Homeless Moved From Rotondo Site
Town workers took down a steel structure being used by homeless men for shelter behind the Huntington Station library in early December, town officials and a Family Service League executive have confirmed.
A corrugated steel recycling building on the former Rotondo Brothers property, located off of New York Avenue behind the Station branch of the Huntington Public Library, posed a safety hazard, town spokesman A.J. Carter said.
“There was no electricity, no running water and no heat. It was a safety hazard to have people living in there,” he said.
Carter said Public Safety officers are down at the property, which was previously used by the Rotondo Brothers carting company as a waste transfer station, regularly to move along homeless people who are trespassing on the approximately 2-acre tract.
Homeless people also took shelter on the property last winter, Family Service League Vice-President Peggy Boyd said Tuesday.
“There was some kind of structure in there that the town was taking down, and they called up because we believe people may be staying in there,” Boyd said.
Before the town tore down the recycling building in early December, a bilingual Public Safety officer was accompanied by a Family Service League representative. The public safety officer gave the men a deadline to gather their belongings and move, while the Family Service League rep told the men of available resources, Boyd said.
“They [the town] called me and said, ‘There’s some guys back there. We want to make sure they know about resources’,” she added.
A Spanish-language flier posted on the property’s fence includes phone numbers for the Huntington Interfaith Homeless Initiative (HI-HI), the Northport VA Medical Center and other resources for the homeless. The town acquired the land through eminent domain and will complete payments for it to former owner Dejana Industries with a $1,287,500 payment March 31.
Four years ago, in January 2010 and again later that November, town officials and Suffolk County police swept a 26.6-acre wooded property on East Fifth Street after homeless day laborers set up a makeshift tent city on the land. The encampments were torn down twice. The land is now the site for AvalonBay Communities’ 379-home Huntington Station development.
Like the Avalon property, the Rotodno property is being eyed as a key parcel in plans for Huntington Station revitalization.
Demand for HI-HI ‘Very High’
So far this winter season, demand for overnight emergency housing has been high.
According to Boyd, anywhere from 17-42 people have taken advantage of the HI-HI program, a network of 30-35 Town of Huntington congregations that partner to provide a hot dinner, breakfast and a bag lunch, overnight shelter and health services for the homeless starting Dec. 1.
“The numbers for HI-HI were very high this season,” she said.

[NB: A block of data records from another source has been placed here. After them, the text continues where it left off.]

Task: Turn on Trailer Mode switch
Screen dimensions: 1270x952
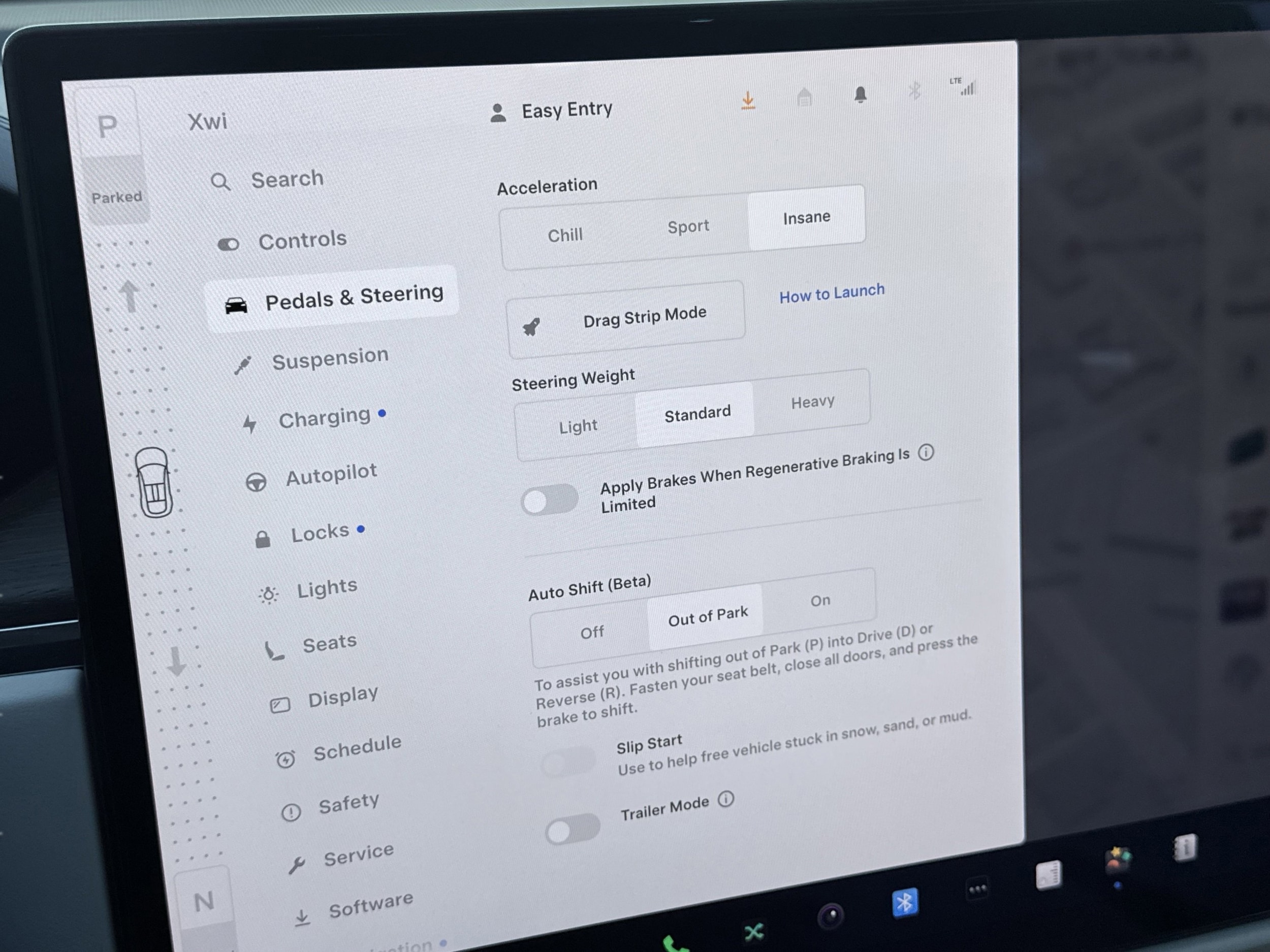Action: tap(573, 829)
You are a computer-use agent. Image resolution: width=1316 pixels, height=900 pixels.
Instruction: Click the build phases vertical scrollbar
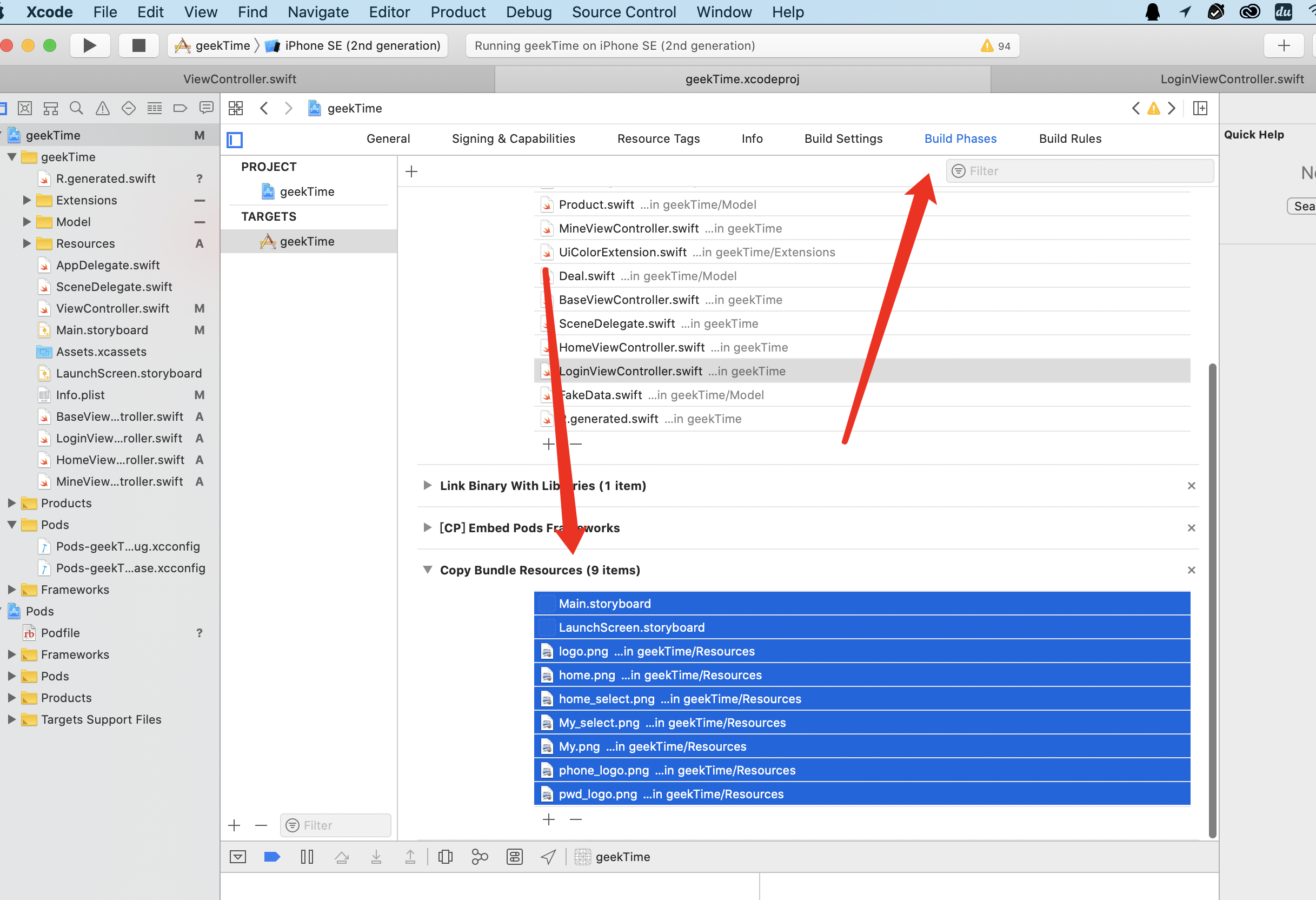click(1212, 600)
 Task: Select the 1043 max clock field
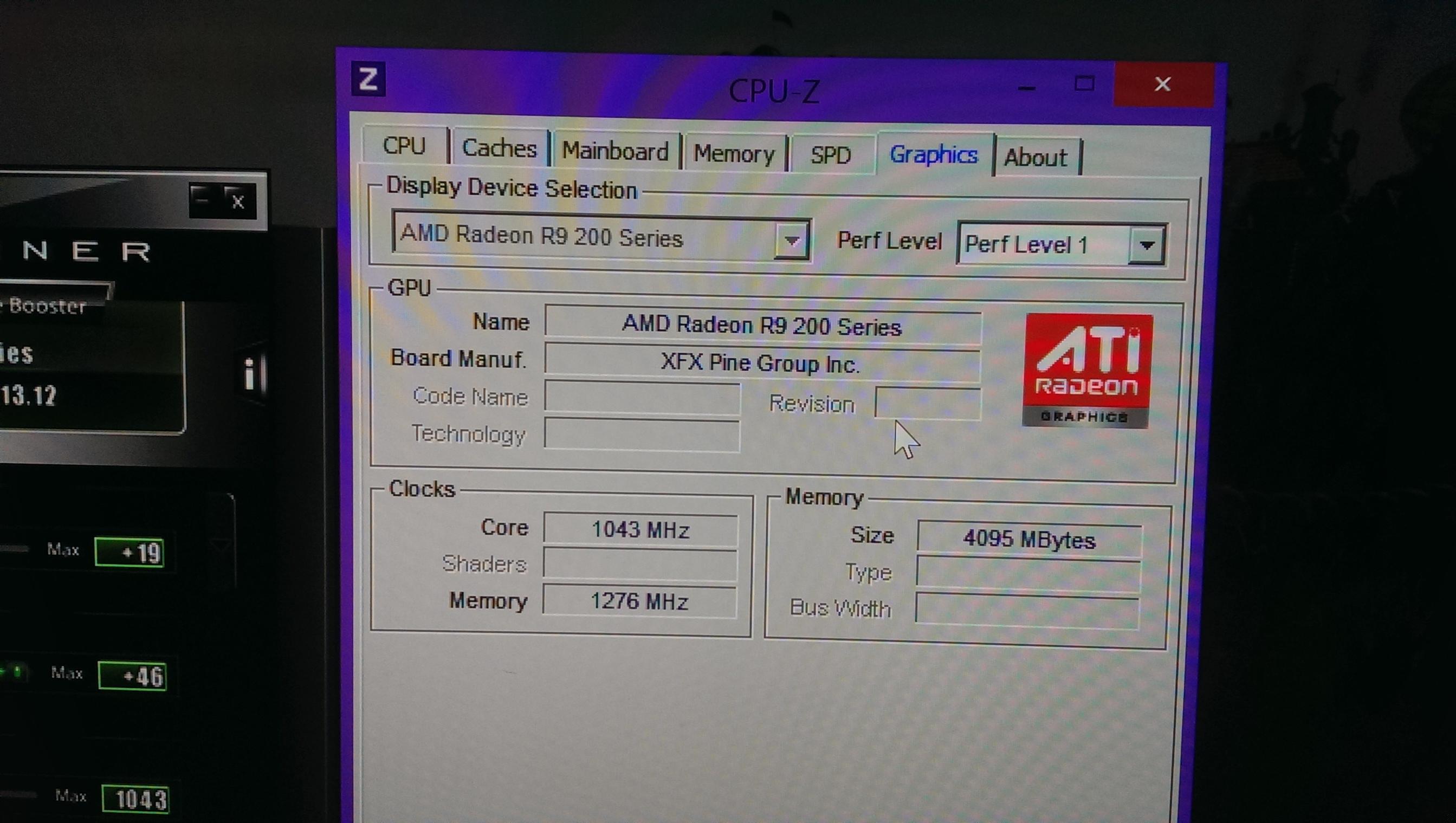click(135, 799)
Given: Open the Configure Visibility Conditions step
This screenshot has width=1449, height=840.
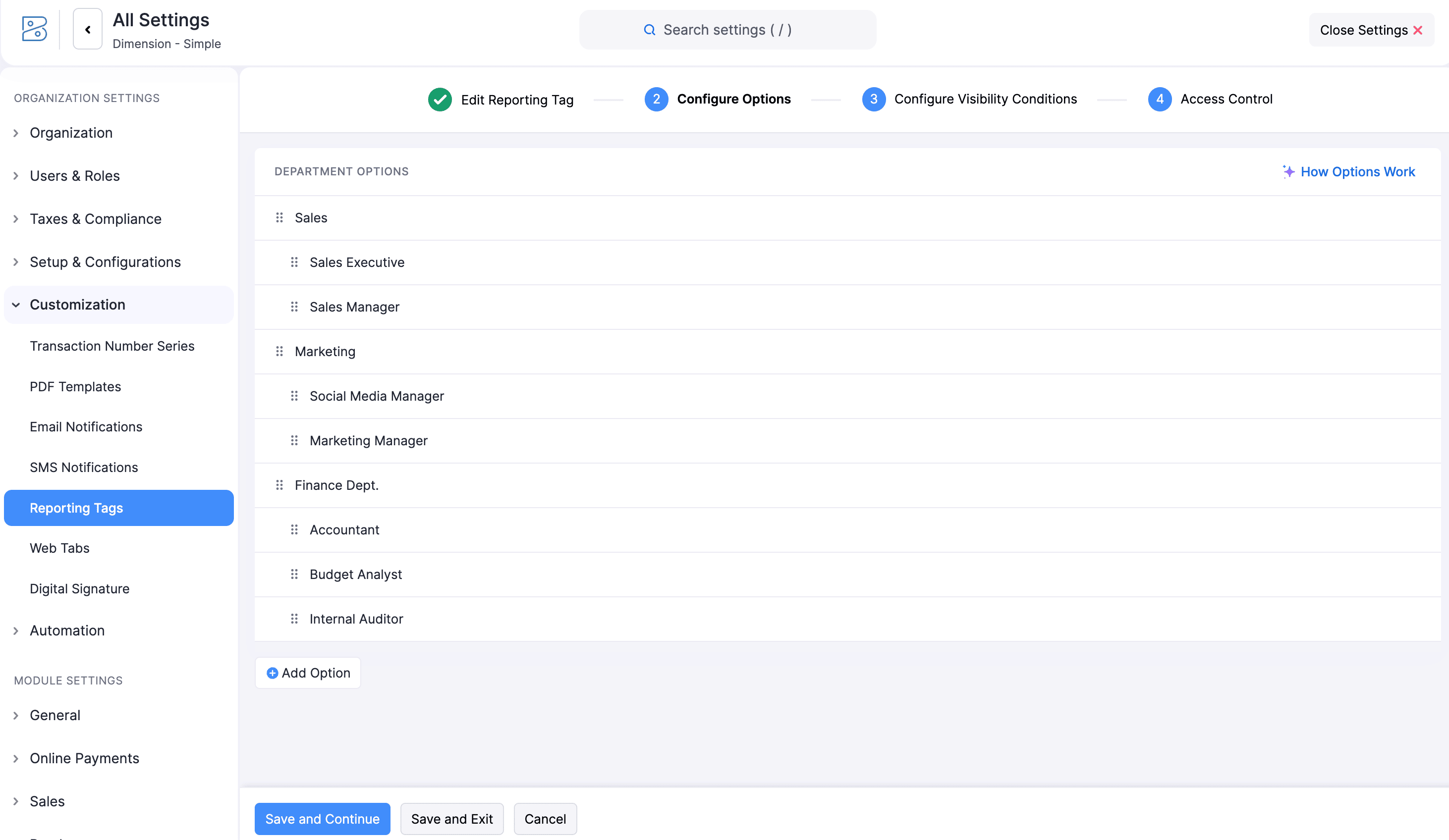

Compare that to November 2010, when the Avalon property encampment was cleared – at that time, officials said about 30 people on average took shelter through the program.
Boyd said the program has resulted in a bond between volunteers and the homeless, as well as a close partnership with town public safety officials.
“They typically call us and Family Service League will reach out with them on the site and try to share with the person their resources that exist,” Boyd said.
The homeless men and women themselves are also an important resource in finding encampments and boarded-up homes the homeless are taking shelter in.
“There was a home recently in Huntington Station that someone had been staying in, and the town called us and we were able to intervene,” Boyd said.